__Description of the task__.
Print the listing below exactly.

__Listed records__.
_ _ _ _

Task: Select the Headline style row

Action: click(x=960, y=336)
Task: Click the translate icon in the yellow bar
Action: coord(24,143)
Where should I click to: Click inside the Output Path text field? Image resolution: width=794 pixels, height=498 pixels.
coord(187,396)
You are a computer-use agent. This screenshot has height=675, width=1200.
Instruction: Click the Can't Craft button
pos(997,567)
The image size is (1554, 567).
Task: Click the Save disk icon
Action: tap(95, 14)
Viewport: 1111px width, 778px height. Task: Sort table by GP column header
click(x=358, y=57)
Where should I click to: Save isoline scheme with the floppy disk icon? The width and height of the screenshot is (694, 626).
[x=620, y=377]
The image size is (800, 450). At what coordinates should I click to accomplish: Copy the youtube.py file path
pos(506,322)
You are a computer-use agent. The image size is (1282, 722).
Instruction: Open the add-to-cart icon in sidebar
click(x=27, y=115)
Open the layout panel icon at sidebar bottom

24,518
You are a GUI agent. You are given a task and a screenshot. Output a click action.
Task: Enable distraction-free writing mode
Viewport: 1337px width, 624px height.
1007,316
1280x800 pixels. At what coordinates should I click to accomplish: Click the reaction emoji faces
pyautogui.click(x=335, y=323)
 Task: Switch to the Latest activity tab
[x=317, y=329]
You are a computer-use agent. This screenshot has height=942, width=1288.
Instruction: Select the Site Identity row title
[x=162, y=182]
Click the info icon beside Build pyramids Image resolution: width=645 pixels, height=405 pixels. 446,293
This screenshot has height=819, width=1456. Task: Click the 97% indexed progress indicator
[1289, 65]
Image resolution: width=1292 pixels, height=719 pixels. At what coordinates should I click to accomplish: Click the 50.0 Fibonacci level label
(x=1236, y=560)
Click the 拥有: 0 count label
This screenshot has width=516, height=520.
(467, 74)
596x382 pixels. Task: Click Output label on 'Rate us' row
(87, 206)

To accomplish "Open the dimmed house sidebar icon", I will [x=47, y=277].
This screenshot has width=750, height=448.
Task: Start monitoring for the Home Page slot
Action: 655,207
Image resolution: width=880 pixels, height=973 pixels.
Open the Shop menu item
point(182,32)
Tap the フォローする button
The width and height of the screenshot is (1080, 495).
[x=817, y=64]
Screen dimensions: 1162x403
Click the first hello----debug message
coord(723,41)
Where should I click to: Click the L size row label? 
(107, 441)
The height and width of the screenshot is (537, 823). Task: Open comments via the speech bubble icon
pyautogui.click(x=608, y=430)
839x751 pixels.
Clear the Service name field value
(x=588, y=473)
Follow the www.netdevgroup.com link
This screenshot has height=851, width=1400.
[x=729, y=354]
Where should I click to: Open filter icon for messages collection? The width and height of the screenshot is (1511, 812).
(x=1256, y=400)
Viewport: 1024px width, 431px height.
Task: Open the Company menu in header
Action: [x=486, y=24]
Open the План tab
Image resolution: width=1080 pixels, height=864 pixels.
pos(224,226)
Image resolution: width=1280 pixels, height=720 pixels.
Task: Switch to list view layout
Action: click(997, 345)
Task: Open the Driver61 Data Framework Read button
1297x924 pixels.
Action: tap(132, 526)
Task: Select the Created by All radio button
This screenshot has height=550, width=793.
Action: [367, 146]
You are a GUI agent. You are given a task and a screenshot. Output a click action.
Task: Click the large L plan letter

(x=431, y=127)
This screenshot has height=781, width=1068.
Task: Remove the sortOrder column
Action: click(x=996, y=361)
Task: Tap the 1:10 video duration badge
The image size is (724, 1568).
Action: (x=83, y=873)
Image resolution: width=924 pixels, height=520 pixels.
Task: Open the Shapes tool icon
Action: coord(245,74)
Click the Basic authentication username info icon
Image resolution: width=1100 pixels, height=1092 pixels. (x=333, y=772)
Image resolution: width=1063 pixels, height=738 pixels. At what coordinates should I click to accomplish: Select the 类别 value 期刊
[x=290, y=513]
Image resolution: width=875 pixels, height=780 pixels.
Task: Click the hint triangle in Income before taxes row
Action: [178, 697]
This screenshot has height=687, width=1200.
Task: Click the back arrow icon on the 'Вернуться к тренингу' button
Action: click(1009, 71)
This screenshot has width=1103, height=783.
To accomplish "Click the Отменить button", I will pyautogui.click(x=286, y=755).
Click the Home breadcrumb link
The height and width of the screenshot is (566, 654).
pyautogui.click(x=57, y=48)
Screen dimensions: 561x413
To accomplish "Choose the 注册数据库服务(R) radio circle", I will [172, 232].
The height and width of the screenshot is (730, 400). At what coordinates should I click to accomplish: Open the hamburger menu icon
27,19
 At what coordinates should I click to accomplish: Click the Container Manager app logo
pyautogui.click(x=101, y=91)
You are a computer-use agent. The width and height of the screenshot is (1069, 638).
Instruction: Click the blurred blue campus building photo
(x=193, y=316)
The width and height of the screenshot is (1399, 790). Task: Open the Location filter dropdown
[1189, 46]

_ _ _ _

__The answer__.
Task: Select the Headline style row

Action: click(x=960, y=336)
Task: Click the translate icon in the yellow bar
Action: coord(24,143)
Where should I click to: Click inside the Output Path text field? Image resolution: width=794 pixels, height=498 pixels.
coord(187,396)
You are a computer-use agent. This screenshot has height=675, width=1200.
Instruction: Click the Can't Craft button
pos(997,567)
The image size is (1554, 567).
Task: Click the Save disk icon
Action: tap(95, 14)
Viewport: 1111px width, 778px height. Task: Sort table by GP column header
click(x=358, y=57)
Where should I click to: Save isoline scheme with the floppy disk icon? The width and height of the screenshot is (694, 626).
[x=620, y=377]
The image size is (800, 450). At what coordinates should I click to accomplish: Copy the youtube.py file path
pos(506,322)
You are a computer-use agent. The image size is (1282, 722).
Instruction: Open the add-to-cart icon in sidebar
click(x=27, y=115)
Open the layout panel icon at sidebar bottom

24,518
You are a GUI agent. You are given a task and a screenshot. Output a click action.
Task: Enable distraction-free writing mode
Viewport: 1337px width, 624px height.
1007,316
1280x800 pixels. At what coordinates should I click to accomplish: Click the reaction emoji faces
pyautogui.click(x=335, y=323)
 Task: Switch to the Latest activity tab
[x=317, y=329]
You are a computer-use agent. This screenshot has height=942, width=1288.
Instruction: Select the Site Identity row title
[x=162, y=182]
Click the info icon beside Build pyramids Image resolution: width=645 pixels, height=405 pixels. 446,293
This screenshot has height=819, width=1456. Task: Click the 97% indexed progress indicator
[1289, 65]
Image resolution: width=1292 pixels, height=719 pixels. At what coordinates should I click to accomplish: Click the 50.0 Fibonacci level label
(x=1236, y=560)
Click the 拥有: 0 count label
This screenshot has width=516, height=520.
(467, 74)
596x382 pixels. Task: Click Output label on 'Rate us' row
(87, 206)

To accomplish "Open the dimmed house sidebar icon", I will [x=47, y=277].
This screenshot has width=750, height=448.
Task: Start monitoring for the Home Page slot
Action: 655,207
Image resolution: width=880 pixels, height=973 pixels.
Open the Shop menu item
point(182,32)
Tap the フォローする button
The width and height of the screenshot is (1080, 495).
[x=817, y=64]
Screen dimensions: 1162x403
Click the first hello----debug message
coord(723,41)
Where should I click to: Click the L size row label? 
(107, 441)
The height and width of the screenshot is (537, 823). Task: Open comments via the speech bubble icon
pyautogui.click(x=608, y=430)
839x751 pixels.
Clear the Service name field value
(x=588, y=473)
Follow the www.netdevgroup.com link
This screenshot has height=851, width=1400.
[x=729, y=354]
Where should I click to: Open filter icon for messages collection? The width and height of the screenshot is (1511, 812).
(x=1256, y=400)
Viewport: 1024px width, 431px height.
Task: Open the Company menu in header
Action: [x=486, y=24]
Open the План tab
Image resolution: width=1080 pixels, height=864 pixels.
pos(224,226)
Image resolution: width=1280 pixels, height=720 pixels.
Task: Switch to list view layout
Action: click(997, 345)
Task: Open the Driver61 Data Framework Read button
1297x924 pixels.
Action: tap(132, 526)
Task: Select the Created by All radio button
This screenshot has height=550, width=793.
Action: [367, 146]
You are a GUI agent. You are given a task and a screenshot. Output a click action.
Task: Click the large L plan letter

(x=431, y=127)
This screenshot has height=781, width=1068.
Task: Remove the sortOrder column
Action: click(x=996, y=361)
Task: Tap the 1:10 video duration badge
The image size is (724, 1568).
Action: (x=83, y=873)
Image resolution: width=924 pixels, height=520 pixels.
Task: Open the Shapes tool icon
Action: coord(245,74)
Click the Basic authentication username info icon
Image resolution: width=1100 pixels, height=1092 pixels. (x=333, y=772)
Image resolution: width=1063 pixels, height=738 pixels. At what coordinates should I click to accomplish: Select the 类别 value 期刊
[x=290, y=513]
Image resolution: width=875 pixels, height=780 pixels.
Task: Click the hint triangle in Income before taxes row
Action: [178, 697]
This screenshot has height=687, width=1200.
Task: Click the back arrow icon on the 'Вернуться к тренингу' button
Action: click(1009, 71)
This screenshot has width=1103, height=783.
To accomplish "Click the Отменить button", I will pyautogui.click(x=286, y=755).
Click the Home breadcrumb link
The height and width of the screenshot is (566, 654).
pyautogui.click(x=57, y=48)
Screen dimensions: 561x413
To accomplish "Choose the 注册数据库服务(R) radio circle", I will [172, 232].
The height and width of the screenshot is (730, 400). At what coordinates should I click to accomplish: Open the hamburger menu icon
27,19
 At what coordinates should I click to accomplish: Click the Container Manager app logo
pyautogui.click(x=101, y=91)
You are a computer-use agent. The width and height of the screenshot is (1069, 638).
Instruction: Click the blurred blue campus building photo
(x=193, y=316)
The width and height of the screenshot is (1399, 790). Task: Open the Location filter dropdown
[1189, 46]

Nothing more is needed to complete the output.